#### [Short exercise 1]
In the remarks on Sudan, which mission did the Security Council meet in May to authorize?
#### [Short exercise 2]
Rewrite the remarks on Sudan from "Remarks at a" to "developments in Sudan.", substituting "Madam President" for "Mr. President".

#### [Reading passage]
***
Remarks at a UN Security Council Briefing on the Situation in Sudan

Ambassador Cherith Norman Chalet
Acting Deputy Permanent Representative
U.S. Mission to the United Nations
New York, New York
September 25, 2020


Thank you, Mr. President. And I want to thank Under-Secretary-General DiCarlo and Under-Secretary-General Lacroix for your remarks and the updates regarding the latest developments in Sudan.

I would like to welcome the progress made on the ground since the Security Council last met in May to authorize the creation of the United Nations Integrated Transition Assistance Mission in Sudan, UNITAMS.

The United States commends the efforts of the civilian-led transitional government, the Sudan Revolutionary Front, and the Sudan Liberation Movement – Minni Minawi, to reach an agreement that could – if upheld in earnest, and in a spirit of peace, reconciliation, and development – usher in a new era throughout Sudan. It is now up to the parties to implement the agreement – transparently – and in a timely manner. We strongly believe the agreement can bring long-term peace, justice, and stability to those who have endured cycles of widespread violence and been victims of atrocities committed with impunity. The next steps will not be easy, but the United States is committed to supporting this agreement because we believe it can serve as a foundation for a new, just, and democratic Sudan.
***
#### [Record set]
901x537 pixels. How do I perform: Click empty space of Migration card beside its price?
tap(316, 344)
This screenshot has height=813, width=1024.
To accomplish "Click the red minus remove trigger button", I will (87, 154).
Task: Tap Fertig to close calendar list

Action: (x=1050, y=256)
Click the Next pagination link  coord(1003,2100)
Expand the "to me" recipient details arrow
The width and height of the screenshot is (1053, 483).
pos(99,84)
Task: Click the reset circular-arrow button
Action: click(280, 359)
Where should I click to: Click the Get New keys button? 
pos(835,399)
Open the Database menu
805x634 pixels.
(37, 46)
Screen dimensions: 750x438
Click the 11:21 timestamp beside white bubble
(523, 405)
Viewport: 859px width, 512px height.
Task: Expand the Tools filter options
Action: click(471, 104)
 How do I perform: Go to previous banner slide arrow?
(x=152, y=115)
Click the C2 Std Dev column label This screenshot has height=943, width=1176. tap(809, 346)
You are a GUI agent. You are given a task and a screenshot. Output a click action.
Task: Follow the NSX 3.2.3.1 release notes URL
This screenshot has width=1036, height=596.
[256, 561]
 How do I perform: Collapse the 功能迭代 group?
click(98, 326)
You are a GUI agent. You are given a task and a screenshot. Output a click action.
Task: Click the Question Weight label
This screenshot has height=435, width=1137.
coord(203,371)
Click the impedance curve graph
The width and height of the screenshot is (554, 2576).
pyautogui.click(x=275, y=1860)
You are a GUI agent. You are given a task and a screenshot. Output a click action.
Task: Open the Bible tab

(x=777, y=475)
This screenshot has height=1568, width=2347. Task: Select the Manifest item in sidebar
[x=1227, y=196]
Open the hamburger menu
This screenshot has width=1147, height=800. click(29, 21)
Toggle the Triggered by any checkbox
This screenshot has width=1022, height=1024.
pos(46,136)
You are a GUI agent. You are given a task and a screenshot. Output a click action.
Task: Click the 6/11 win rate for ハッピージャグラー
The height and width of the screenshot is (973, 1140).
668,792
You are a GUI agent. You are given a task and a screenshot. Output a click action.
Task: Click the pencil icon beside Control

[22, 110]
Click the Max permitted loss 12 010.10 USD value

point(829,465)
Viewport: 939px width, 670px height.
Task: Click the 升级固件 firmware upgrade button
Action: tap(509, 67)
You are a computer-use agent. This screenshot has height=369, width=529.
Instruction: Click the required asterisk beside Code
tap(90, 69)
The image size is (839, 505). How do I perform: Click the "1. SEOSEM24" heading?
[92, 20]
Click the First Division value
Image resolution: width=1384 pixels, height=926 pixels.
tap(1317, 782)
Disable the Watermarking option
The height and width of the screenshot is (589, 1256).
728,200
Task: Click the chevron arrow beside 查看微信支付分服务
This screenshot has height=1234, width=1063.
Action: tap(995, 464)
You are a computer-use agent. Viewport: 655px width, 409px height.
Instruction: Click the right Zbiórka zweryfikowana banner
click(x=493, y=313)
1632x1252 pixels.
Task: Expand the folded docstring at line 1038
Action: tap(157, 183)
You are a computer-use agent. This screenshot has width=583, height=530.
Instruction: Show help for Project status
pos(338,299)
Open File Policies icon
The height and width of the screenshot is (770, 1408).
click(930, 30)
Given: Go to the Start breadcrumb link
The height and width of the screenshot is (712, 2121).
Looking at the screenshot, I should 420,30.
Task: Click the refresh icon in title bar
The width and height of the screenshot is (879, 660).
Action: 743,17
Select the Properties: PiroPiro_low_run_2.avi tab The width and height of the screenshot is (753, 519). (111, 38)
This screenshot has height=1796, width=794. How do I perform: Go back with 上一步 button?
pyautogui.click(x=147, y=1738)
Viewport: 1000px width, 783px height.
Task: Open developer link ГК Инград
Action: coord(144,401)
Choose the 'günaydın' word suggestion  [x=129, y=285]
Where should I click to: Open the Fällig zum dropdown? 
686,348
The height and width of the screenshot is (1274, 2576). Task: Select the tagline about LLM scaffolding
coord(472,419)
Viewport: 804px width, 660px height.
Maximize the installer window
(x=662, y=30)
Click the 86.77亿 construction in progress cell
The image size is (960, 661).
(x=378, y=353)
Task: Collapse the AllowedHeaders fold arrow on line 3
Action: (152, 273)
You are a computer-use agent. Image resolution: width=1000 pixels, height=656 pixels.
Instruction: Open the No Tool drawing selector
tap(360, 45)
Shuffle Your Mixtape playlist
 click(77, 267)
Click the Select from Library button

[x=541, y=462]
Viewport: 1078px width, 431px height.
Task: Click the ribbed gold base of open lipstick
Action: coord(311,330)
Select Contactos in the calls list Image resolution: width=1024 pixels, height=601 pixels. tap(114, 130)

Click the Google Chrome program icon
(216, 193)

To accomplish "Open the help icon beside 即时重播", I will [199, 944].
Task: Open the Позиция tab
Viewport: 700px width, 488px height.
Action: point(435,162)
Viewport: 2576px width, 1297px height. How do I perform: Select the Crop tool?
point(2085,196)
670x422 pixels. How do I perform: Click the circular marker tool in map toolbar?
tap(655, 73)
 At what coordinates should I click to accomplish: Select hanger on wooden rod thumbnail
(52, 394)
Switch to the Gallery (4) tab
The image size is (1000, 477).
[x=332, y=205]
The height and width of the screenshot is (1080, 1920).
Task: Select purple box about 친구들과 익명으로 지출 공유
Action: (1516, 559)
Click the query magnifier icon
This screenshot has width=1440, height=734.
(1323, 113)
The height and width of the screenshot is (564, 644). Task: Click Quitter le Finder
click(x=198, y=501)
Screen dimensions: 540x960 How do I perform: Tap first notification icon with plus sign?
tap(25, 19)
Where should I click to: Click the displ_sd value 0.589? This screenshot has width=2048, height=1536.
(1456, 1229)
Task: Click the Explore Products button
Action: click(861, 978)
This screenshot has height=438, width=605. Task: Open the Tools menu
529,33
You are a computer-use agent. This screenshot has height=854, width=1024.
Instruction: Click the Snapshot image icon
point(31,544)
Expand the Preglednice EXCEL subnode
***
#### [Output 1]
The United Nations Integrated Transition Assistance Mission in Sudan, UNITAMS.

#### [Output 2]
Remarks at a UN Security Council Briefing on the Situation in Sudan

Ambassador Cherith Norman Chalet
Acting Deputy Permanent Representative
U.S. Mission to the United Nations
New York, New York
September 25, 2020


Thank you, Madam President. And I want to thank Under-Secretary-General DiCarlo and Under-Secretary-General Lacroix for your remarks and the updates regarding the latest developments in Sudan.